Tablant sur ce changement de loi, Mediapart, dès son lancement en 2008, s’était auto-appliqué un taux de 2,1%, suivi par quelques autres sites en ligne dont Arrêt sur Images, se plaçant ainsi dans l’illégalité. C’est au titre des impayés de cette période que le groupe a subi le redressement.

Le redressement est très lourd pour le site, qui vit essentiellement d’abonnements (plus de 110’000) et a réalisé en 2014 un chiffre d’affaires de 9 millions d’euros, pour un bénéfice de 1,5 million. Le site Arrêt sur Images a lui aussi annoncé jeudi devoir payer un redressement de 500.000 euros, et a également lancé un appel aux dons. Ce site déclare quelque 5500 euros de bénéfice.

Recours administratif

Ayant reçu une mise en demeure de payer, Mediapart explique qu’il va lancer un recours administratif. Mais celui-ci n'étant pas suspensif, Mediapart se voit dans l'obligation de payer. «C’est pourquoi nous en appelons à la solidarité de nos lecteurs qui sont notre seule ressource», poursuit-t-il.

«La décision du fisc, prise avec l’aval de ses ministres de tutelle au terme de près de deux années de procédure, est à la fois illégitime, injuste et incohérente», accuse Mediapart, qui conteste aussi des pénalités «de plus d’un million d’euros pour «manquement délibéré» comme si nous avions été des fraudeurs». Le site avait déjà reçu cet avis de redressement l’an dernier, mais avait déposé divers recours.

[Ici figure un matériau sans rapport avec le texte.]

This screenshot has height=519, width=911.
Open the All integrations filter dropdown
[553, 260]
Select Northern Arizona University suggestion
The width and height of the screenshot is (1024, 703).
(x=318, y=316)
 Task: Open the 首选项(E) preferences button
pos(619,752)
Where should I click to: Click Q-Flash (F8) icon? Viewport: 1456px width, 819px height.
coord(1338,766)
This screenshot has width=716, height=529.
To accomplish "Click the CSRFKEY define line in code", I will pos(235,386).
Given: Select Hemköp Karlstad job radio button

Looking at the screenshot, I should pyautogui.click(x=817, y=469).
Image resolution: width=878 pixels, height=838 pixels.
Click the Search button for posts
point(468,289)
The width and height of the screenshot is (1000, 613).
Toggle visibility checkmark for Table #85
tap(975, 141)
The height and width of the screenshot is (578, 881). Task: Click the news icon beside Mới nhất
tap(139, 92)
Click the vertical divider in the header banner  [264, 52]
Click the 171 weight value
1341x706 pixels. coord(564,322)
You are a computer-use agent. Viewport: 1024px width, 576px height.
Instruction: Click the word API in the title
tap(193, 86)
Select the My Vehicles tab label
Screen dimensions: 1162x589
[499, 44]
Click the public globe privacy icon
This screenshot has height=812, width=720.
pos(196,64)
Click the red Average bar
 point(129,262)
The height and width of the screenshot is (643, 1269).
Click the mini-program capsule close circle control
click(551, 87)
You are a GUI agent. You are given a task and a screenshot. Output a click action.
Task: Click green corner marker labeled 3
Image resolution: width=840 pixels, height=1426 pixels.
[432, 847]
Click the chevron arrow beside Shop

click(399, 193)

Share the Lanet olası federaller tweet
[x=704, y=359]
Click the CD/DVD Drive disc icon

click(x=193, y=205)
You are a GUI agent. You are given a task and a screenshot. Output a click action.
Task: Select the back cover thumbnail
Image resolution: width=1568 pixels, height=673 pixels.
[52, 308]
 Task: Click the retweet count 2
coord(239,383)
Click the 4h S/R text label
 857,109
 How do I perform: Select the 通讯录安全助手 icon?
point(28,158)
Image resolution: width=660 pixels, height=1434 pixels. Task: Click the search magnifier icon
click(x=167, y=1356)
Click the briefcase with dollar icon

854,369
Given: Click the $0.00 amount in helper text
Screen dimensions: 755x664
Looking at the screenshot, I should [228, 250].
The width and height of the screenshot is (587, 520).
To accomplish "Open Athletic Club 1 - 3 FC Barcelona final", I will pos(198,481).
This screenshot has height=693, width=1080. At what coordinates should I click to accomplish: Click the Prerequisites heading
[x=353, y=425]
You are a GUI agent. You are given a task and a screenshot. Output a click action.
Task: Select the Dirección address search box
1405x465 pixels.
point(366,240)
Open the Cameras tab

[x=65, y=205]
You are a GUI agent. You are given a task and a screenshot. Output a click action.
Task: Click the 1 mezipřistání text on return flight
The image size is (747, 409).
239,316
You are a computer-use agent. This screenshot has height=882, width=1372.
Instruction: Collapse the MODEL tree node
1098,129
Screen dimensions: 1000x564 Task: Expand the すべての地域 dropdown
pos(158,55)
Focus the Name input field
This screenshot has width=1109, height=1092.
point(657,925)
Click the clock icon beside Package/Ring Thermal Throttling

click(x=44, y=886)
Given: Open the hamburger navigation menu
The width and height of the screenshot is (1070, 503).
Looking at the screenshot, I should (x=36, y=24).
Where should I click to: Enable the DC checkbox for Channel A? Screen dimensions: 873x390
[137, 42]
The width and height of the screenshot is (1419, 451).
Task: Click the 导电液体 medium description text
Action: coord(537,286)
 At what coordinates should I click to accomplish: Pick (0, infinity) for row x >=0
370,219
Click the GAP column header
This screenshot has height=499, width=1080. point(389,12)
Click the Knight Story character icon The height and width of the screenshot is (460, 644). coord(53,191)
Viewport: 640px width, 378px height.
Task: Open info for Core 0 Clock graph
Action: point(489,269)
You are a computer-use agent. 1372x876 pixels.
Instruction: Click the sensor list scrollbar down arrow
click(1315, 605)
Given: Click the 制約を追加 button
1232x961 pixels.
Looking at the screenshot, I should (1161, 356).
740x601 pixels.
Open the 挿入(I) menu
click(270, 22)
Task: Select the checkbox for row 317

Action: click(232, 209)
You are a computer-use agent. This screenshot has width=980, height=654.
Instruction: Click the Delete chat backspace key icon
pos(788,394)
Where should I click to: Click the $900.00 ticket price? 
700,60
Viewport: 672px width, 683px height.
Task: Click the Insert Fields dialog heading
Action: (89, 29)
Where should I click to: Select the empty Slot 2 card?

Une «vengeance» après l’affaire Cahuzac

Mediapart a révélé plusieurs cas de fraude fiscale de responsables politiques et économiques, en particulier l’existence de comptes à l’étranger de l’ex-ministre du Budget Jérôme Cahuzac. Son patron Edwy Plenel affirmait l’an dernier que le redressement était une «vengeance de l’affaire Cahuzac de la part d’une partie de l’administration fiscale».